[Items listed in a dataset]
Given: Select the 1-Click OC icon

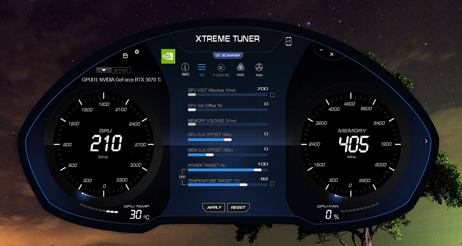Looking at the screenshot, I should tap(221, 68).
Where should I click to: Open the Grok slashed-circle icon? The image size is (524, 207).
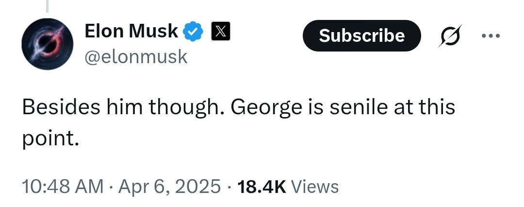pyautogui.click(x=450, y=35)
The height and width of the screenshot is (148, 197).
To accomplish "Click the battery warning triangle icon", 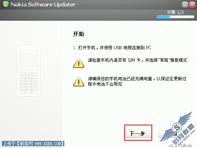I will tap(79, 81).
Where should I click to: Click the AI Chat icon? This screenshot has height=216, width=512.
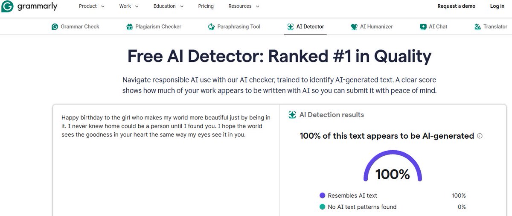(x=423, y=26)
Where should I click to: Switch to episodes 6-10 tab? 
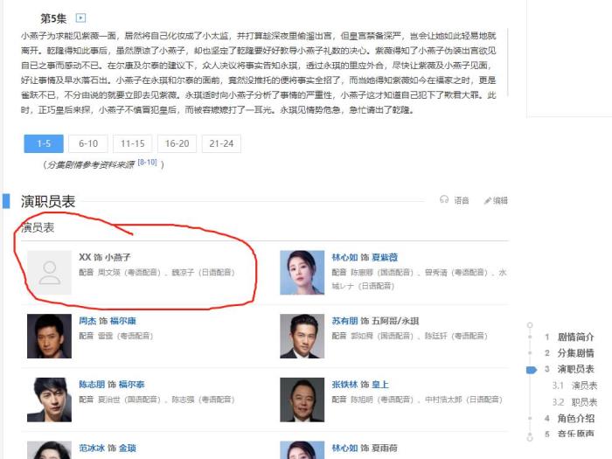88,143
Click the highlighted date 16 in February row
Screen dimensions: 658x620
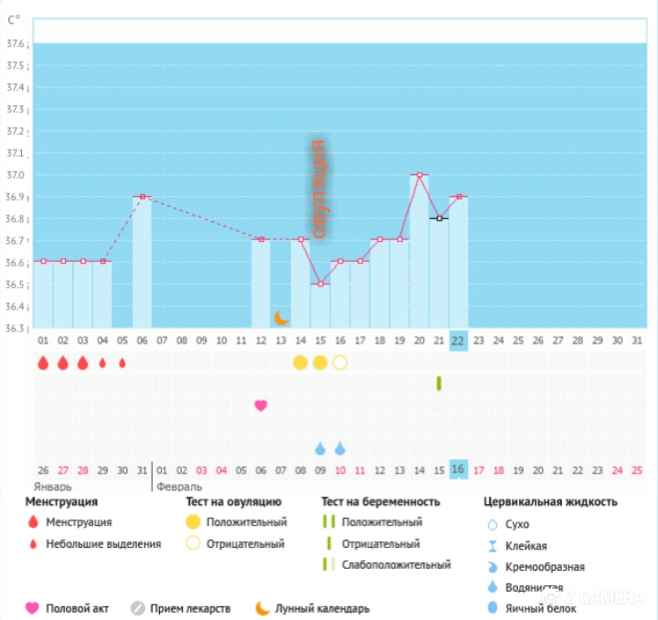click(458, 469)
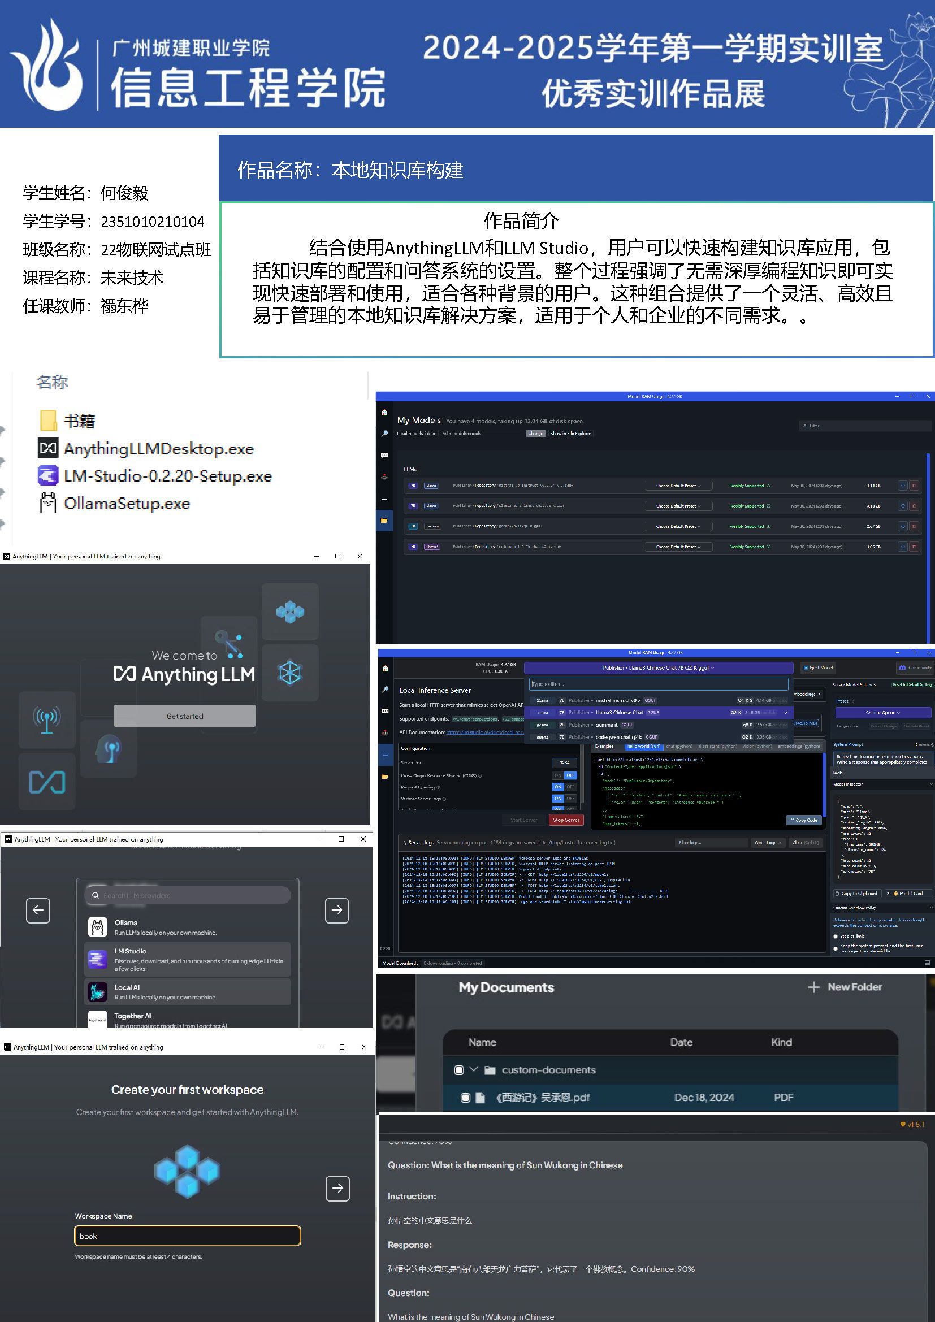Check the 《西游记》吴承恩.pdf checkbox
The height and width of the screenshot is (1322, 935).
(x=465, y=1097)
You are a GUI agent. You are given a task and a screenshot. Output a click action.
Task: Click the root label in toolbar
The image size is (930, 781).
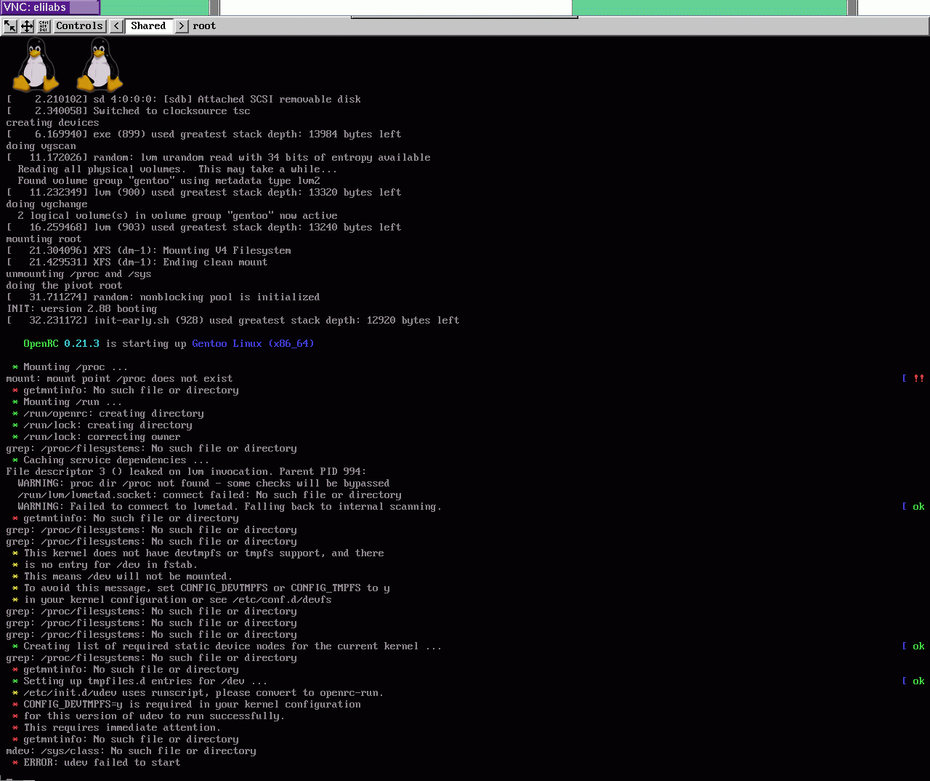pos(204,26)
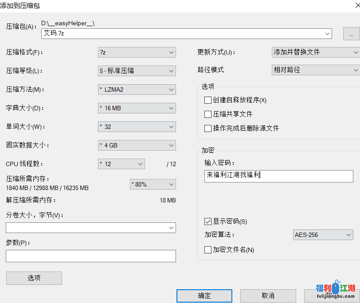Enable delete source files after compression
The width and height of the screenshot is (360, 303).
click(208, 128)
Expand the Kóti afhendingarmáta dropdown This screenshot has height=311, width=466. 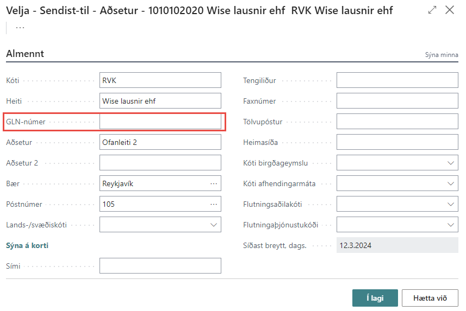point(451,183)
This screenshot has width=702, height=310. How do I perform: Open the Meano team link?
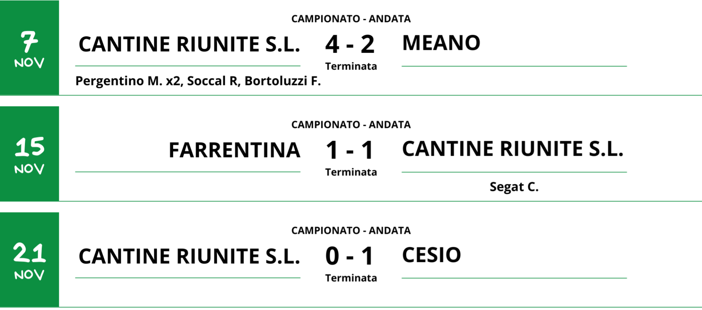point(441,43)
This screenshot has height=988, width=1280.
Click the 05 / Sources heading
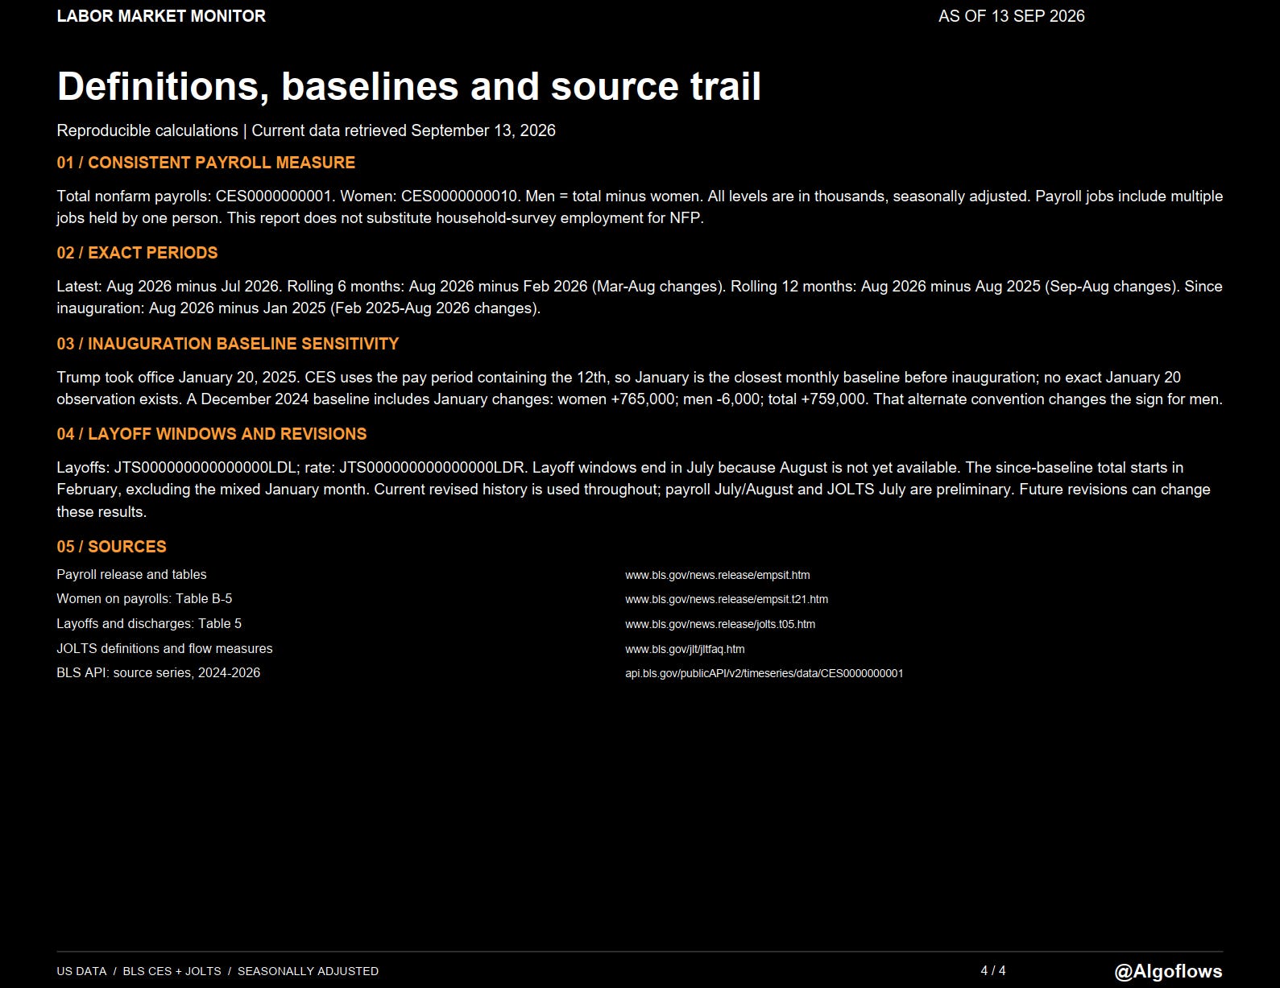click(111, 547)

### Task
Only the lines starting at the one that holds "This screenshot has height=988, width=1280." and ending at the last line of the data belong in your answer. Please set them down exactly and omit the pictures.

### Answer to this problem
This screenshot has height=988, width=1280.
Click the 05 / Sources heading
click(111, 547)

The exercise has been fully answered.